For the entries below, report every line that includes the word "will".

:::::

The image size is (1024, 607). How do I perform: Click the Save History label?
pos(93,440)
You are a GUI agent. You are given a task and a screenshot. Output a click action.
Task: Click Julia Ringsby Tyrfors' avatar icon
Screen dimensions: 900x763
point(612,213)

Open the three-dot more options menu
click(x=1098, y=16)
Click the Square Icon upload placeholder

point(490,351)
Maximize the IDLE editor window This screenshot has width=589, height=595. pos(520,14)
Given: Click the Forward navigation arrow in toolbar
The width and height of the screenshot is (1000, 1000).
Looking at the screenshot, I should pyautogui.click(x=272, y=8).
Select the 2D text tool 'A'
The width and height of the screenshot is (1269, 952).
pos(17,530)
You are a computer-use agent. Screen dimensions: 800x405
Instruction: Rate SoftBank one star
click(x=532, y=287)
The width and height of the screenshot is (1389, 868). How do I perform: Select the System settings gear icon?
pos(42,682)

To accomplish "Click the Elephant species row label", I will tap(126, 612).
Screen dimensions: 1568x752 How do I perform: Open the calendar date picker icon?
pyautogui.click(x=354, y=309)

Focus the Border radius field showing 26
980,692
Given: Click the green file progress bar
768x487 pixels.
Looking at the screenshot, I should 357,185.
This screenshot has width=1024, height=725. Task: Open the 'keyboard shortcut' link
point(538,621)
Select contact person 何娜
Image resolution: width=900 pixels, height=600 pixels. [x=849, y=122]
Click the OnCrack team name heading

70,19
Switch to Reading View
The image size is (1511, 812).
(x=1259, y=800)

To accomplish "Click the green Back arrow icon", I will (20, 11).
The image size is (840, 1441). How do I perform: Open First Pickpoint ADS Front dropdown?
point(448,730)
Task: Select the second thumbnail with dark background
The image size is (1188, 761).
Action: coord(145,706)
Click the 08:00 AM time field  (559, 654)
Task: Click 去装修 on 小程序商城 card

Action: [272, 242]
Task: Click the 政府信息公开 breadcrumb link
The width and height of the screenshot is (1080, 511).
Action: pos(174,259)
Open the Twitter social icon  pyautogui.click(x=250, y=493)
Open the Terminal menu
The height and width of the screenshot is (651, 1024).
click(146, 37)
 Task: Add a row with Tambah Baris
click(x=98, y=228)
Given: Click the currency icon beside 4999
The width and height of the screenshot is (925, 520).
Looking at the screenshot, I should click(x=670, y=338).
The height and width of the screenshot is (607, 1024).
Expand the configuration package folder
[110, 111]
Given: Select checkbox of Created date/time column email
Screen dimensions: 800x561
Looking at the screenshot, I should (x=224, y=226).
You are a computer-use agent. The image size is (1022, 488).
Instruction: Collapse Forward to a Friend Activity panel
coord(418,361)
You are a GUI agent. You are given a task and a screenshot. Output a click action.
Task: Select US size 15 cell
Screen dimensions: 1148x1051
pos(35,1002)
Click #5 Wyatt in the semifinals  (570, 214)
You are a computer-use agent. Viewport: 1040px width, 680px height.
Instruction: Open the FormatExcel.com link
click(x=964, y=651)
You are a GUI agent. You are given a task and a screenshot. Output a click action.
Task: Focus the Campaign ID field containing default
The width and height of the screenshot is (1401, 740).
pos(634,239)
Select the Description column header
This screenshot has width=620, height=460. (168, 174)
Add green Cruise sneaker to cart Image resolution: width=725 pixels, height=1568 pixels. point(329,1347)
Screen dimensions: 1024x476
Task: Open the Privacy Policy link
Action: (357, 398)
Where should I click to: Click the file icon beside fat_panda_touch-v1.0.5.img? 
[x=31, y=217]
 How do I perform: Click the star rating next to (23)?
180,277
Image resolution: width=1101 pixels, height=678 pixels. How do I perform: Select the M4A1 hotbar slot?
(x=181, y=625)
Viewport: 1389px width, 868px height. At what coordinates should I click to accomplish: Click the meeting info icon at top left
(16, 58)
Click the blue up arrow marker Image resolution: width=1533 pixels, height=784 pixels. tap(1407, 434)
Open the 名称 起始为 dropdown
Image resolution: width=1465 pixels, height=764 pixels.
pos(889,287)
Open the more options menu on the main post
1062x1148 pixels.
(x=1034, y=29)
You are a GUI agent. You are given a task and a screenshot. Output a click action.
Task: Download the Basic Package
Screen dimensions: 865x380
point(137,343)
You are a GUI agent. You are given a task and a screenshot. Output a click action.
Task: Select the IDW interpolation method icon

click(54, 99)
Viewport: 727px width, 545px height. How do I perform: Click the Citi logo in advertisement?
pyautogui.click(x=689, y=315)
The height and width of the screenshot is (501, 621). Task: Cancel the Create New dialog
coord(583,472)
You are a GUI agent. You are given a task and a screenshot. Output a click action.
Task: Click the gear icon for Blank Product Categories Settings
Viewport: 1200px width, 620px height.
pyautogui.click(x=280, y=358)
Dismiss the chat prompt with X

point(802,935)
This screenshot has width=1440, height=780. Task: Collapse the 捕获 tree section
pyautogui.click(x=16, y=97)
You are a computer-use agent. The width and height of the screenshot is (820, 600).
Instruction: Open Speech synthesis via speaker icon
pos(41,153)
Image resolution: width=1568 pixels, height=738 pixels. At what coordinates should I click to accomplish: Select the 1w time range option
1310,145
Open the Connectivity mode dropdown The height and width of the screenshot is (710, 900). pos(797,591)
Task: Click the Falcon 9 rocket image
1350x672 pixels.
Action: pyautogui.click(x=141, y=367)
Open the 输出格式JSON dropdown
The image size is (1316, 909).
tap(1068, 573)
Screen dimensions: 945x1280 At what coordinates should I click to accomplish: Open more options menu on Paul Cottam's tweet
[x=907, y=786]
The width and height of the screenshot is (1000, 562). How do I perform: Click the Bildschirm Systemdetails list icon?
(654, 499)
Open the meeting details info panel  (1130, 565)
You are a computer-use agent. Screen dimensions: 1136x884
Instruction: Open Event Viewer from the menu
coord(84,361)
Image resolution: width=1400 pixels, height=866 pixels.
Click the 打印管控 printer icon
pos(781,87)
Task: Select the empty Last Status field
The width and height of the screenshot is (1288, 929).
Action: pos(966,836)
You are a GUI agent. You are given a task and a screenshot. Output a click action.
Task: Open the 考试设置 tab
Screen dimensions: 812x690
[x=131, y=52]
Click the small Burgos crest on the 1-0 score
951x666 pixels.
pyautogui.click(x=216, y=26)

:::::

EXERCISE RESPONSE:
To accomplish "Click the Elephant species row label", I will tap(126, 612).
To accomplish "Click the green Back arrow icon", I will (20, 11).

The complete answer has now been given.